47:帰途



 黄色い花を目的としたマオス大森林の攻略、それに挑むリリムやルーゴ達が一番恐れていた事はマオス――マオステラという神が妨害してくるかも知れないという懸念だった。


 実際に彼女はこちらに攻撃を仕掛けて来たが、ルーゴがマオステラとの決着を付けてくれたので、リリム達は黄色い花の採取に成功した。


 この花自体は一度採取した事があり、崖地に生息しているという事も知っている為、何もなければ採取は容易だったりする。


 これで村長達を元に戻すことが出来ると、ようやくアーゼマ村へ帰還したリリムは胸のつかえを取り除く様にして息をついた。


 時刻は既に夕暮れを迎えようとしている。


 かなり長い間マオス大森林に潜っていたらしい。体がぐったりと重い気がする。リリムは自宅に帰ったらもうこのままベッドに飛び込みたい気分だった。


「リリム、今日は苦労をかけてしまったな。すまない、後は俺達に任せて休んでてくれ」


「すみませんルーゴさん、今日はお言葉に甘えちゃいますね」


 田舎の村娘、それも診療所にて薬師をやっているリリムに体力など全くない。それとは反対に、話しによればマオスと事を構えたらしいルーゴはピンピンとしていた。


 流石はアーゼマ村の用心棒だとリリムは心強く思うも、


「今日はしっかり休みなよ。ただでさえリリム君は俺達とは違って冒険に慣れてないんだからね」


 同じ女性であるラァラもルーゴ同様ピンピンとしてした。


 彼女の背丈体格はリリムとそう変わらない筈なのだが、あの体のどこにそんな体力があるのかリリムは不思議でたまらない。

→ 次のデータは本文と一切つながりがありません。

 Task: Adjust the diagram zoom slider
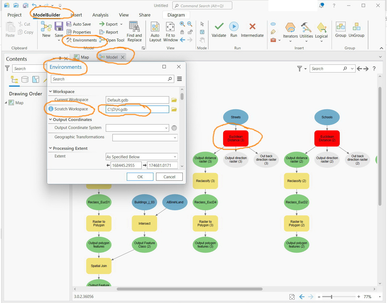point(332,297)
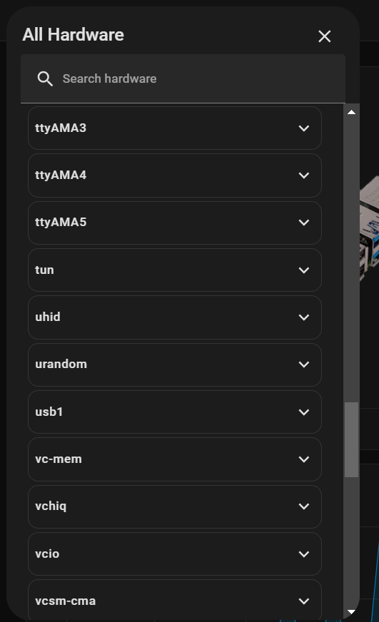Click the magnifier search icon
This screenshot has height=622, width=379.
45,78
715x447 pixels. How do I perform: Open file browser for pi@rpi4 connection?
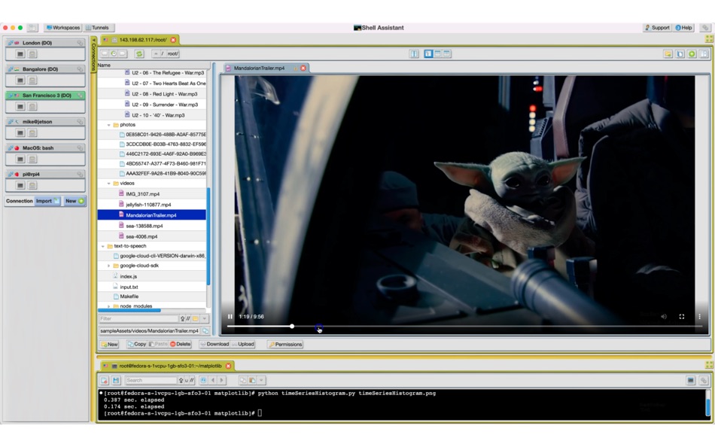32,185
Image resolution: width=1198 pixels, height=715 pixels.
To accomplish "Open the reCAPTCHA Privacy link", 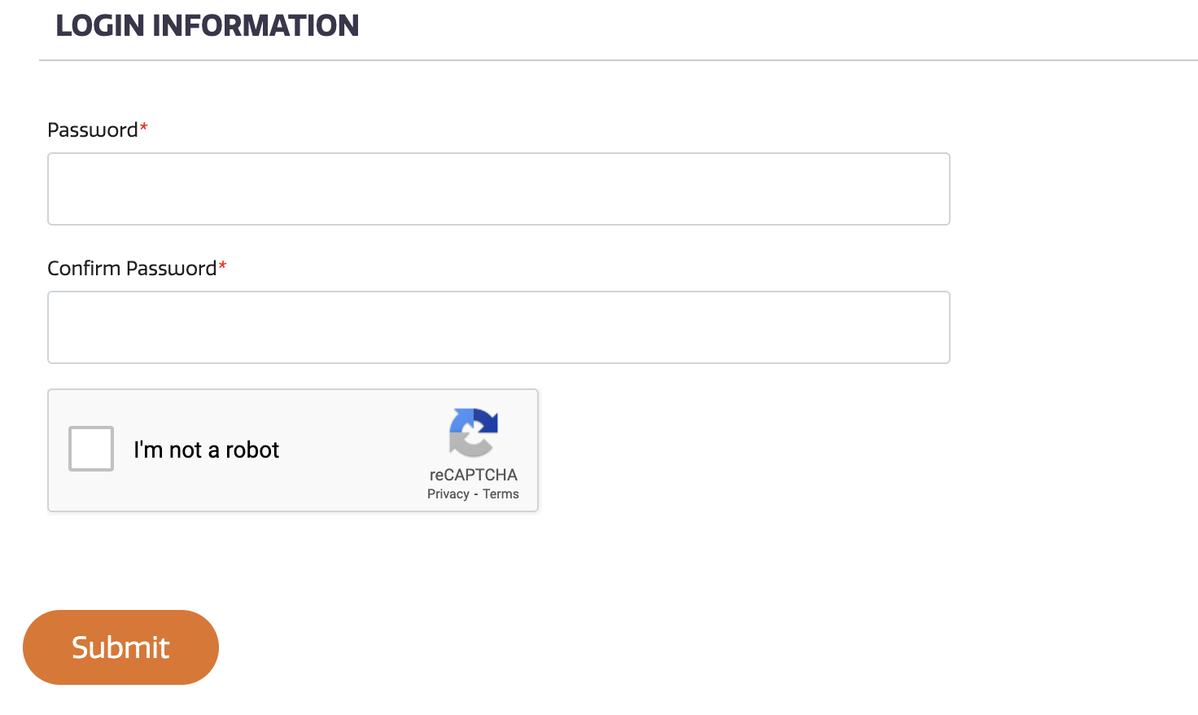I will coord(448,494).
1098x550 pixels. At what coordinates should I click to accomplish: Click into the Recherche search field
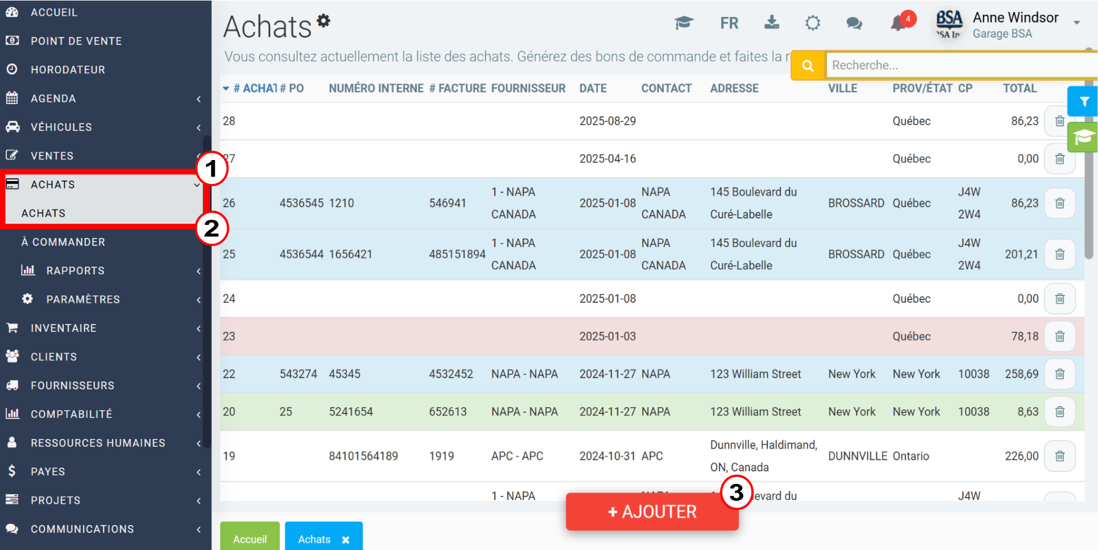(962, 65)
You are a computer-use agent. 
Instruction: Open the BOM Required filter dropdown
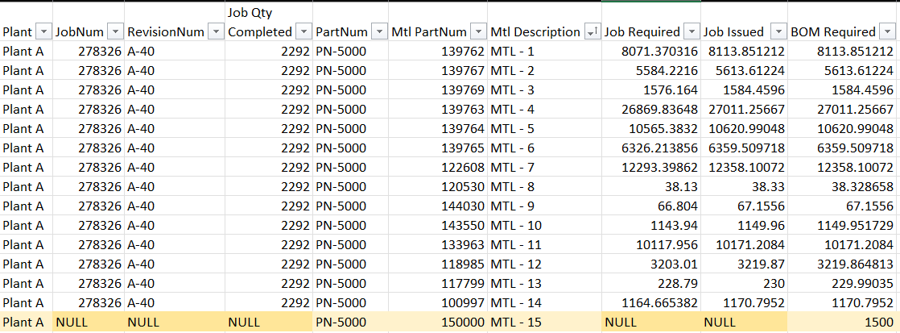(888, 32)

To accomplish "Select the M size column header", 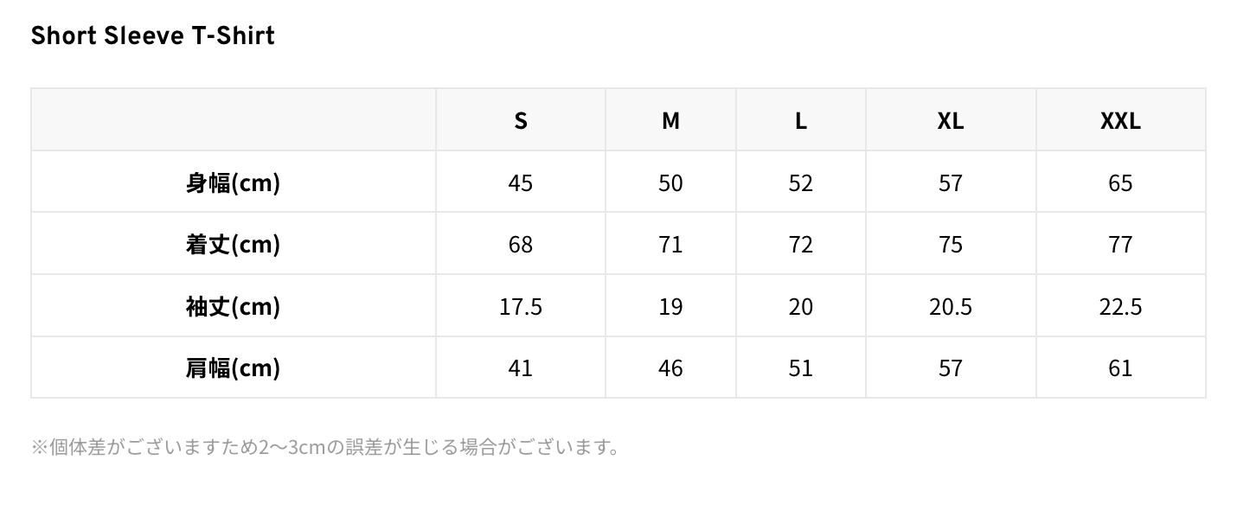I will tap(670, 120).
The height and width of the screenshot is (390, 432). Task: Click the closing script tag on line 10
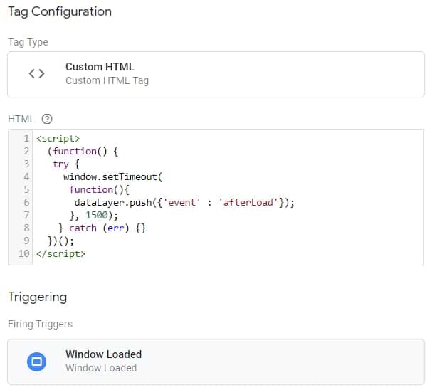coord(61,253)
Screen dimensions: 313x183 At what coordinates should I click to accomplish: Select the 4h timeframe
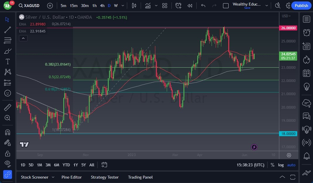click(x=102, y=6)
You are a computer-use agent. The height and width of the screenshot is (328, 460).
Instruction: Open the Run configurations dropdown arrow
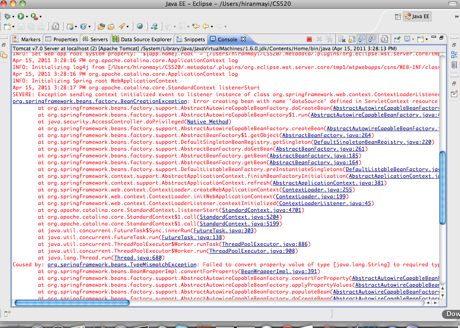pyautogui.click(x=27, y=17)
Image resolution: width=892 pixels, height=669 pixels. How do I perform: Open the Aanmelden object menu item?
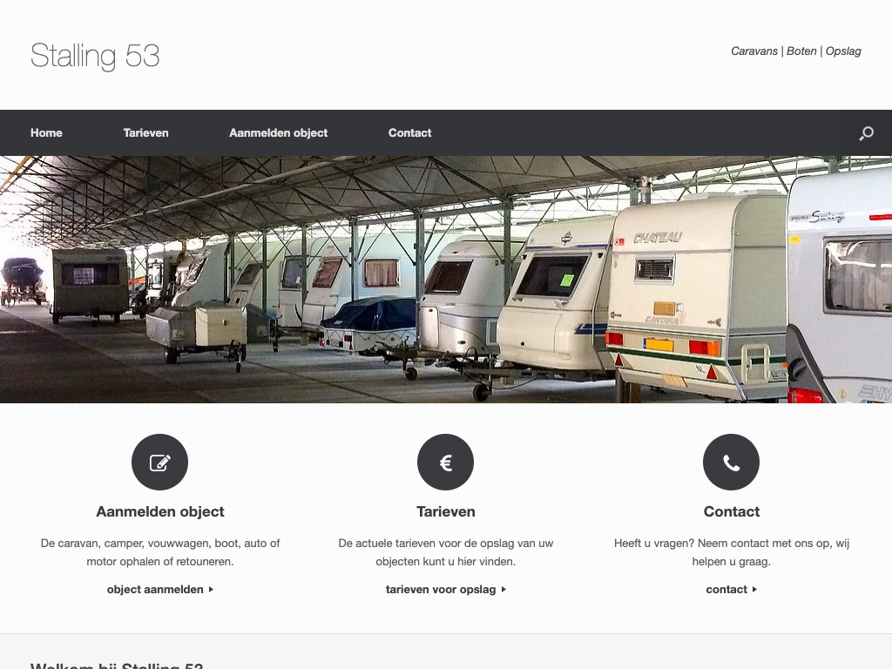[x=278, y=133]
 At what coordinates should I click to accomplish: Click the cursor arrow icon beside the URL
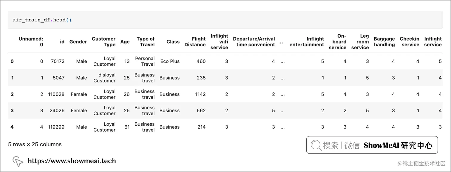(x=18, y=161)
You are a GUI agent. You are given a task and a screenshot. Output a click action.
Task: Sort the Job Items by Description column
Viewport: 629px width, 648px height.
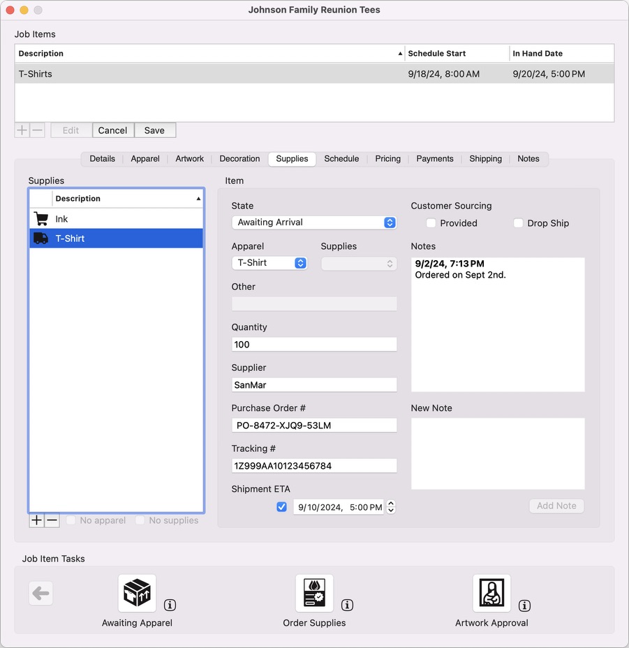[209, 54]
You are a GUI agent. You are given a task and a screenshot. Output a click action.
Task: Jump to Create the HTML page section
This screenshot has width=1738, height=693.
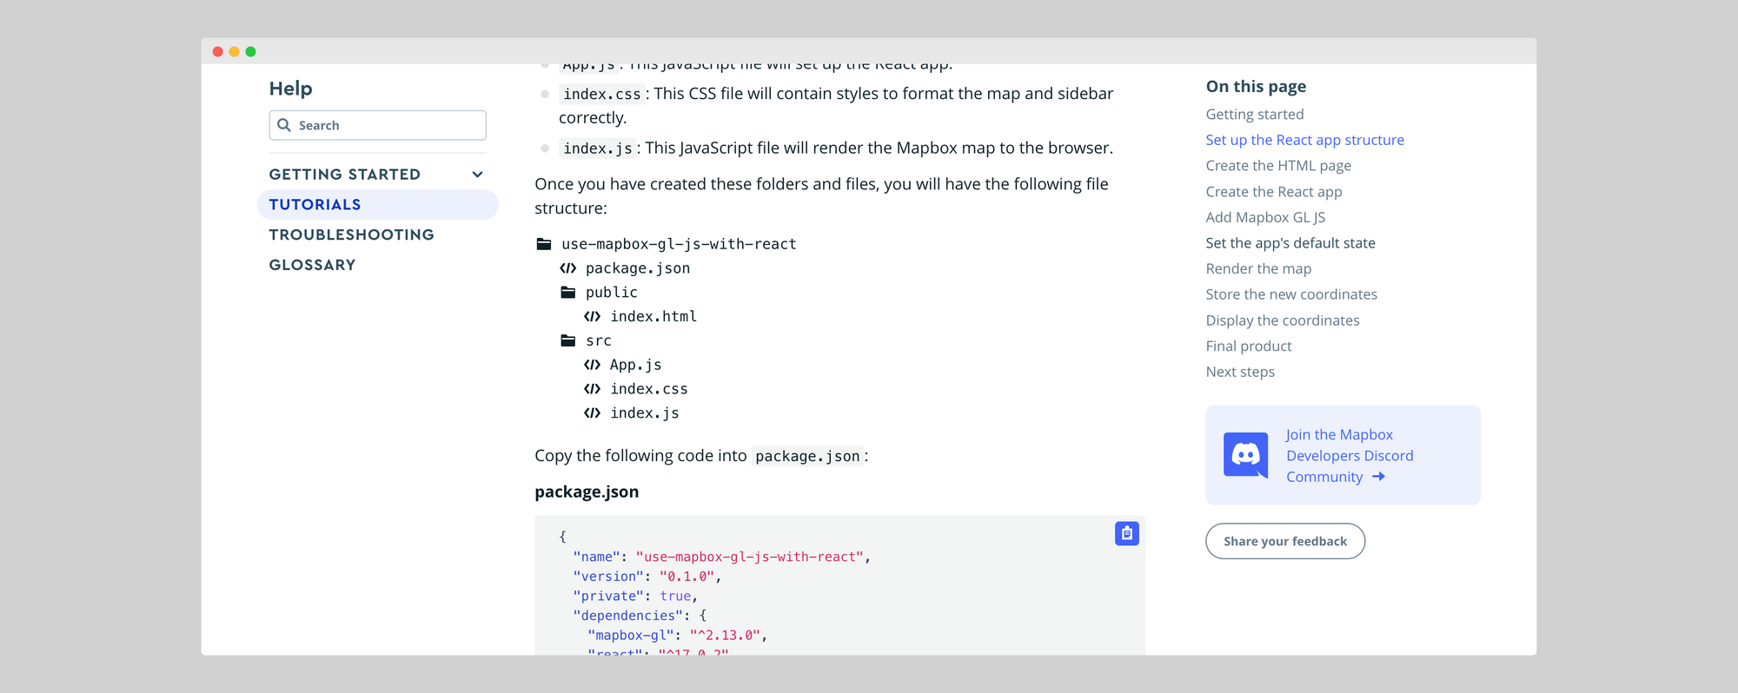pyautogui.click(x=1278, y=166)
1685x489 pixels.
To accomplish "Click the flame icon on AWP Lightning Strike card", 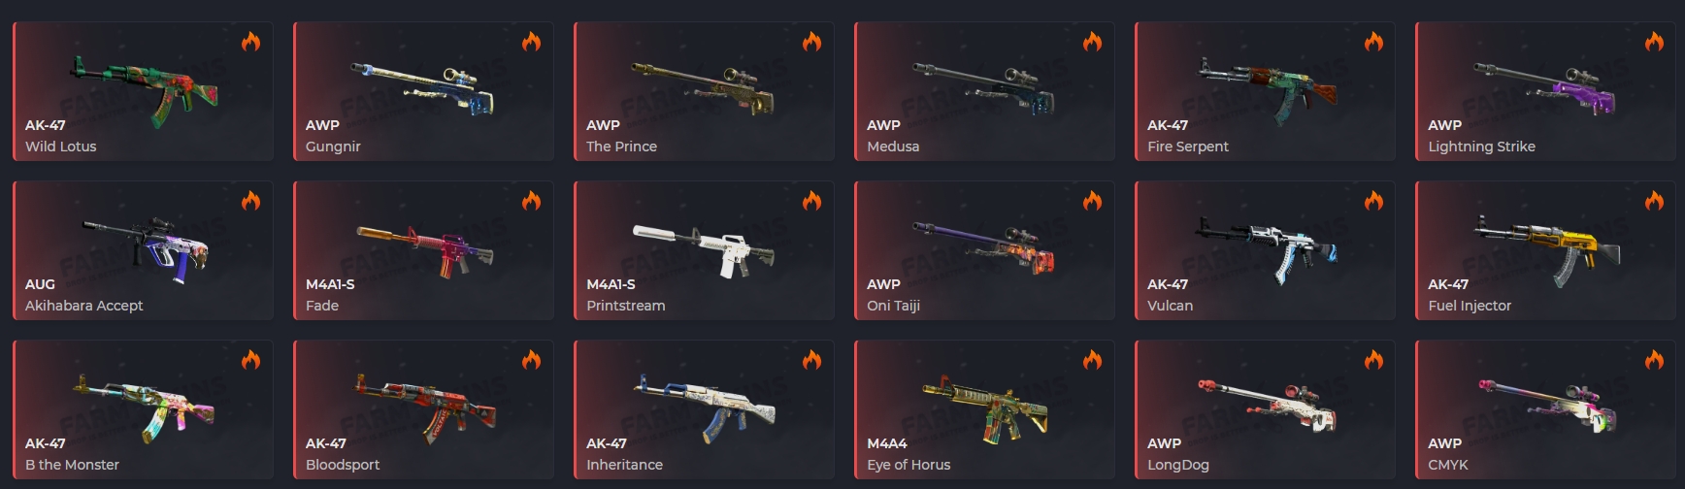I will [x=1654, y=42].
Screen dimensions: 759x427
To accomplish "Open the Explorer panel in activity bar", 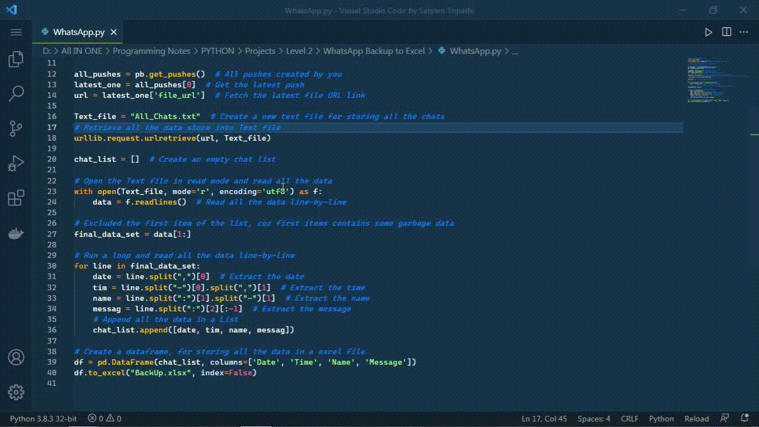I will click(x=16, y=59).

「そ、そうですね。ラァラさんもあまり無理はしないでくださいね」

「俺は平気さ。伊達で冒険者をやっている訳じゃあないからね」


 なんて自身あり気に二の腕に力を込めてラァラは小さく笑っていた。残念ながらその細い腕に力こぶなど微塵も見当たらなかったが。


「さて、黄色い花も手に入れたし、俺は本格的に錬金術の準備に取り掛かるかな。ルーゴ、もちろん君も手伝ってくれるだろ?」


「ああ。俺に出来ることがあるなら何でも言ってくれ」


「ようし、今夜は徹夜になるよ。じゃあリリム君、また明日ね」


 意気込んだラァラがリリムの元を後にする。向かう先は杖に変えられた者達が安置されている村長宅だ。


 ラァラは冒険者であると同時に錬金術師でもある。どうやら持前の錬金術を使って村長達を元に戻してくれるらしい。


 何をどうするのか、それは錬金術のれの字も知らないリリムには全く分からないが、ひとまず彼女に任せておけば安心だろう。だからこそルーゴは彼女をアーゼマ村へ招いたのだ。


「そうだ、リリム。一つ聞きたいことがある」


 同じく村長宅へ向かおうとしたルーゴが足を止め、リリムの元へ寄って来たかと思えば、


「俺がマオステラの元へ向かった時、ラァラとハルドラが何か話をしていなかったか?」


 小さく耳打ちした。

 

 確かにリリムがストナウルフのストナちゃんと再会した時、ラァラとハルドラは何やら話し込んでいたが、その会話にリリムは参加していなかった。


 リリムは隣で佇むストナちゃんを手の平で指し示す。


「すみません、ストナちゃんに夢中だったので……特に何も」


 リリムが伸ばした手をルーゴが視線で追えば、目線を合わせたストナは不思議そうに小首を傾げていた。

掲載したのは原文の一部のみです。